— Start Text section —
Wednesday, March 12, 2008

Razz Pointers: 3rd & 4th Street

This is the first in a series of posts related to heads-up razz.

THIRD STREET:

As in any stud game, proper starting hands is a key to winning. However, when you are heads up, you will play a wide variety of hands. Razz is a game in which I rarely three bet unless I have a lock on my opponent. When you play heads-up razz, most pots are won on 3rd street. Here is a list of situations when you should complete the bet.

  • Complete if your 3 cards are lower than your opponents door card. This one should require no explanation. However, be careful if you are playing 3 medium cards and your opponent catches good on 4th.
  • Complete if opponent is showing a door card of 10 or higher and you are showing a door card of 9 or lower. In these situations you want to win the pot on 3rd. You might have (K-10)-3 against an 8. You probably have the worst of it on 3rd, but you can easily get away from your hand on 4th if you hit a brick and your opponent catches good. The only exception to this are hands where you hold two paint cards in the hole and your opponent's door card is only one rank higher than yours. You may want to proceed a bit more cautiously with this kind of hand.
  • When you are starting with the higher card, call with 3 to an 8 or better if your opponent is showing 8 or lower in the door. Normally, when you have the high card, it is best to simply fold (or take the free card). Don't call a completion with a paint door card (even if you have A-2 in the hole)--it simply invites your opponent to continue betting and you can wait for a better spot. You want to take control of the betting, not your opponent. Of course, I am talking about heads-up play, so you may want to call with hands like (A-3)-Q or (A-2)-J and hope your opponent has a marginal hand. Adding this little bit of variety in your play will keep your opponents guessing about whether or not you have a hand. It can also allow you to see a free fourth street if your opponent does not complete.
FOURTH STREET:

The ideal situation for 4th street is for you to improve your hand by catching another low card in addition to your low door card while your opponent catches a bad card. Obviously this doesn't happen all of the time, but 4th street play is pretty simple in my opinion. I think people over value marginal draws on 4th street that can get them in trouble on the expensive rounds.

  • If you are showing the best hand, bet. If not, fold to a bet unless you have a good drawing hand (8 or better). As simple as this sounds, I find many players misplaying hands on 4th street. If you were trying to steal with a hand like (10-9)-4 and you catch an 8 against an opponents board of 2-4, just fold when your opponent leads out. You may have the best hand, but wouldn't you want to get your money in the middle in a better spot than this? I would. Razz is a game where you will often throw away the best hand. Remember that you are trying to get your opponent to lay down the best hand too. As long as your opponent lays down the best hand more often than you do, you will be a winner.
  • If both you and your opponent improve, and you get raised on 4th street, you should fold "continuation bet hands" like (K-9)-2-3. As I stated earlier, I don't like three betting in this game. Even with (A-2)-3-4, you don' t have a made hand. You are a clear favorite, but wait and see what develops on 5th street before going crazy. Against a maniac style player, I would advise raising with a wheel draw on 4th. I would also raise with a draw to a 6 or smooth 7 or 8 against an opponent raising with a higher card on board.
— End Text section —
#### Short exercise:
Extract from the razz strategy post the passage running from "Wednesday, March 12, 2008" up to and including "good on 4th.", copied word for word.
— Start Data entries —
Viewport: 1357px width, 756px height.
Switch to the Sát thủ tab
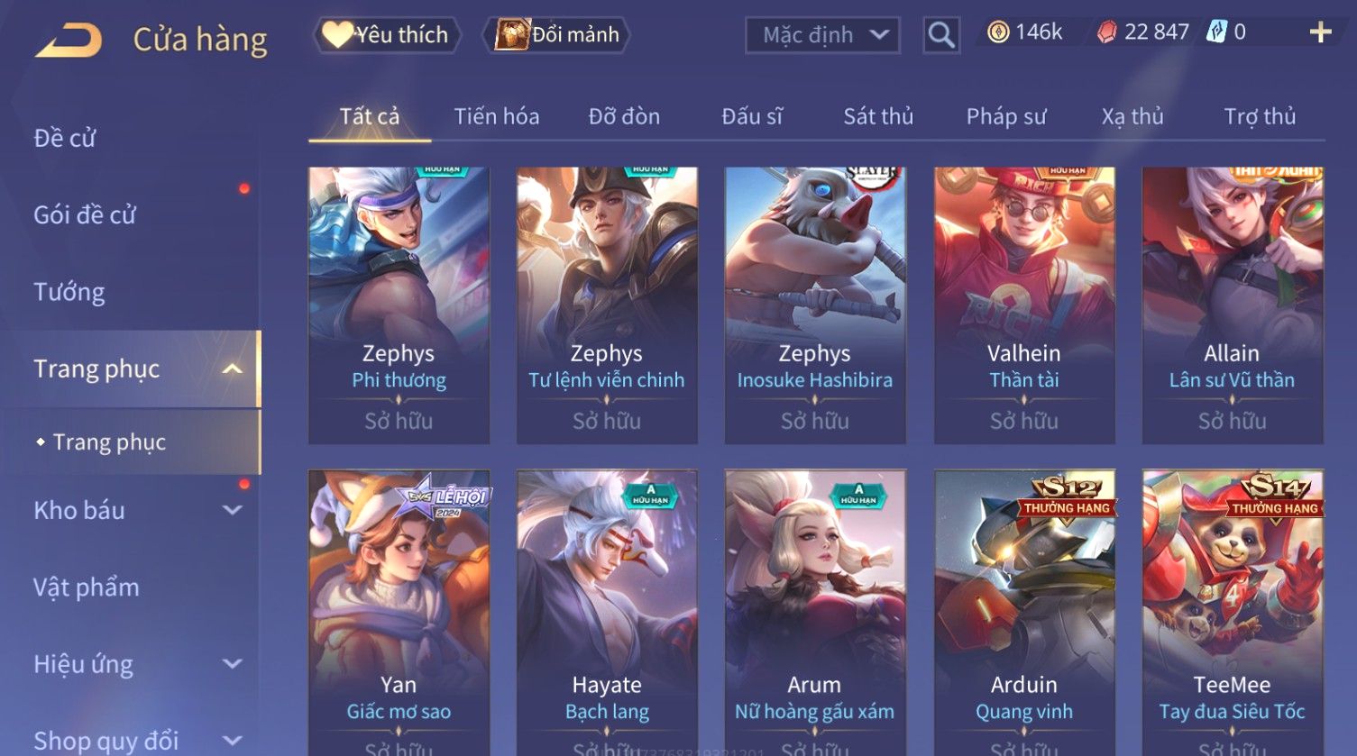point(878,116)
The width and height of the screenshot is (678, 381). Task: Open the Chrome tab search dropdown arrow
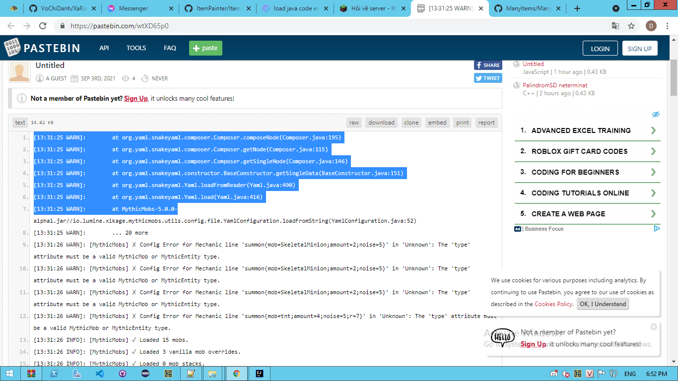pos(616,8)
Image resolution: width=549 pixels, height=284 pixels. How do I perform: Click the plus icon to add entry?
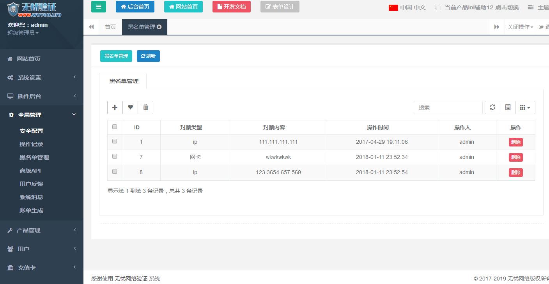pos(115,108)
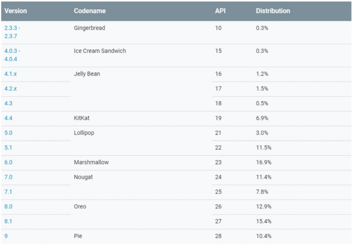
— End Data entries —
#### Written answer:
Wednesday, March 12, 2008

Razz Pointers: 3rd & 4th Street

This is the first in a series of posts related to heads-up razz.

THIRD STREET:

As in any stud game, proper starting hands is a key to winning. However, when you are heads up, you will play a wide variety of hands. Razz is a game in which I rarely three bet unless I have a lock on my opponent. When you play heads-up razz, most pots are won on 3rd street. Here is a list of situations when you should complete the bet.

  • Complete if your 3 cards are lower than your opponents door card. This one should require no explanation. However, be careful if you are playing 3 medium cards and your opponent catches good on 4th.